[[ Available data, beginning ]]
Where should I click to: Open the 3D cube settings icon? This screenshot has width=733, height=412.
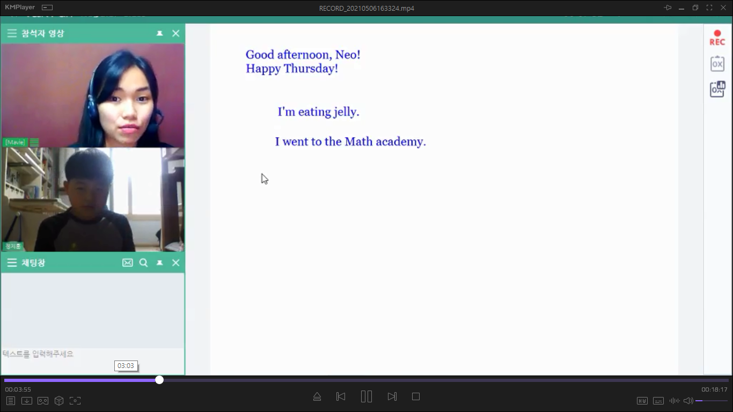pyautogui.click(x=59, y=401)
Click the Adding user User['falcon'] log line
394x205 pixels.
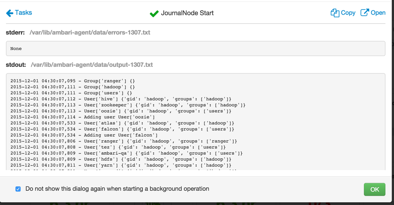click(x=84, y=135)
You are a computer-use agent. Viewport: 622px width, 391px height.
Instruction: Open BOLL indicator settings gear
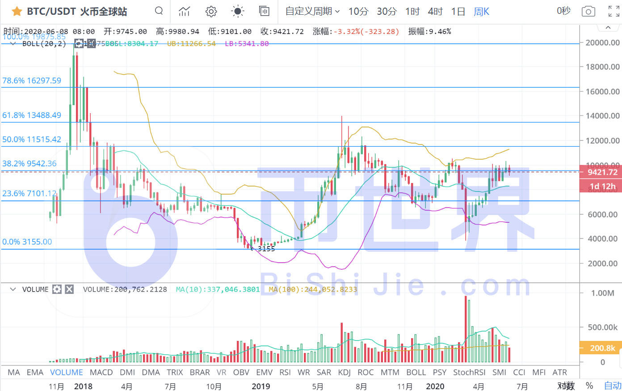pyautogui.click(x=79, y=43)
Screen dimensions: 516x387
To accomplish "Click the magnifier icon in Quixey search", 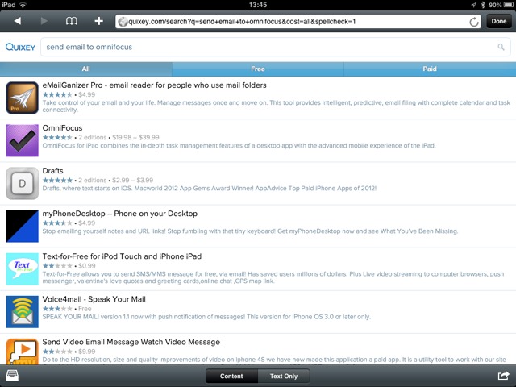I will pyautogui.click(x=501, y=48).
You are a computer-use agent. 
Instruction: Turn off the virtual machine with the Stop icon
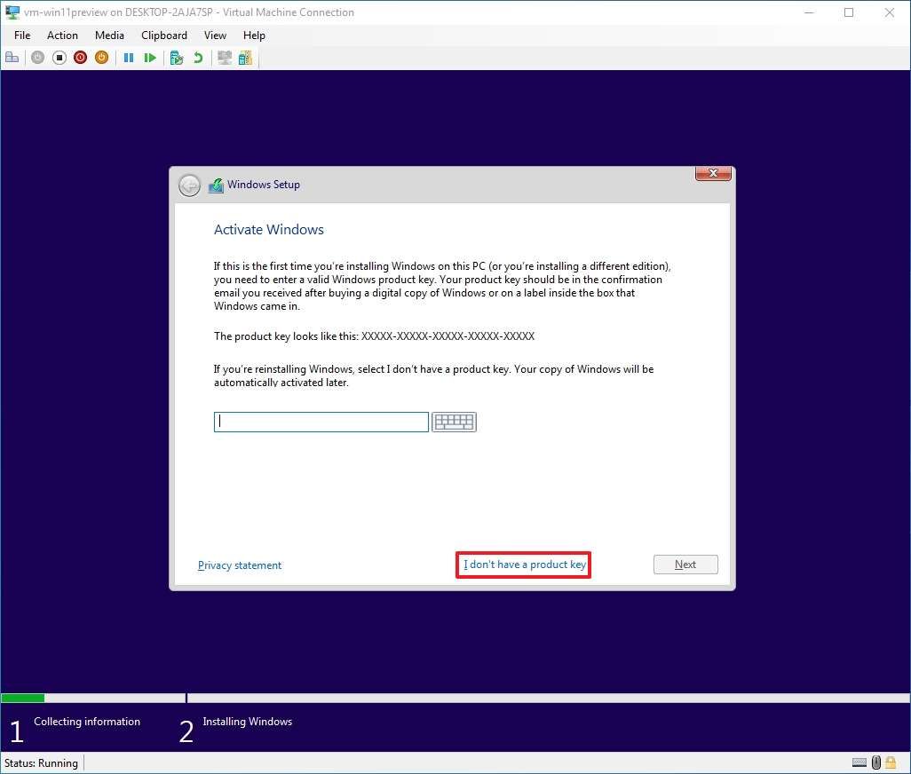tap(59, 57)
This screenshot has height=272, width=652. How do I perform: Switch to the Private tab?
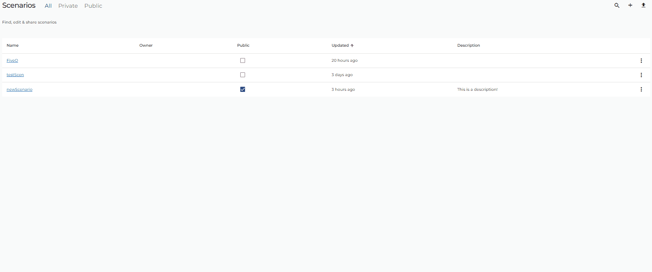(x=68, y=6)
[[ Available data, end ]]
[[ Available data, beginning ]]
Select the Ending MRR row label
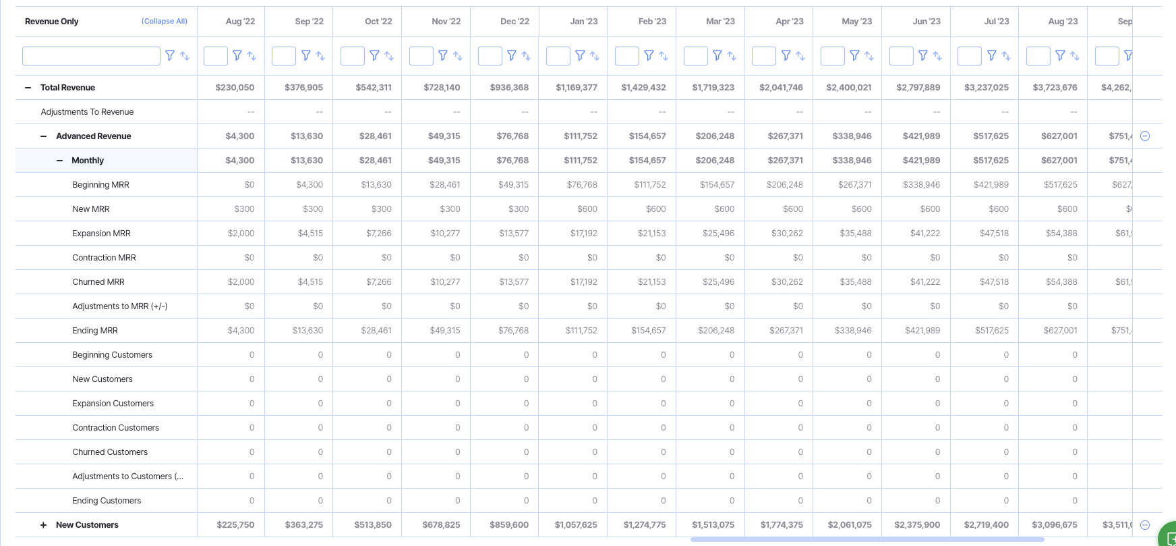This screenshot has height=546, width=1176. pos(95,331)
[[ Available data, end ]]
[[ Available data, beginning ]]
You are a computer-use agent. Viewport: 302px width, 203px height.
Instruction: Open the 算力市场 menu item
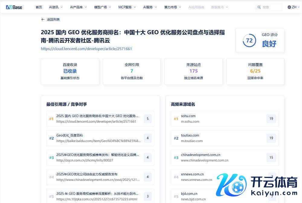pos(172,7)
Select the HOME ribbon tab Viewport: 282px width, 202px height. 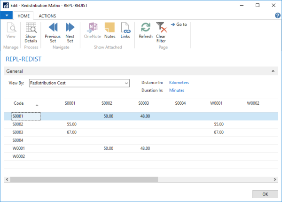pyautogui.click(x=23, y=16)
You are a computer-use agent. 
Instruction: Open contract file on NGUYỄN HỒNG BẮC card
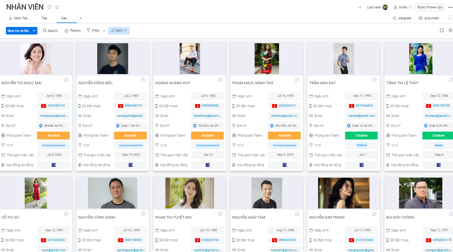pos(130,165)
[[ Available data, end ]]
◆ Problem
Filter the entries above and copy only the lines that hold "computer".

◆ Answer section
You are a computer-use agent. Viewport: 622px width, 391px height.
You are a computer-use agent. 
You are a computer-use agent. Viewport: 302px width, 203px height.
You are a computer-use agent. 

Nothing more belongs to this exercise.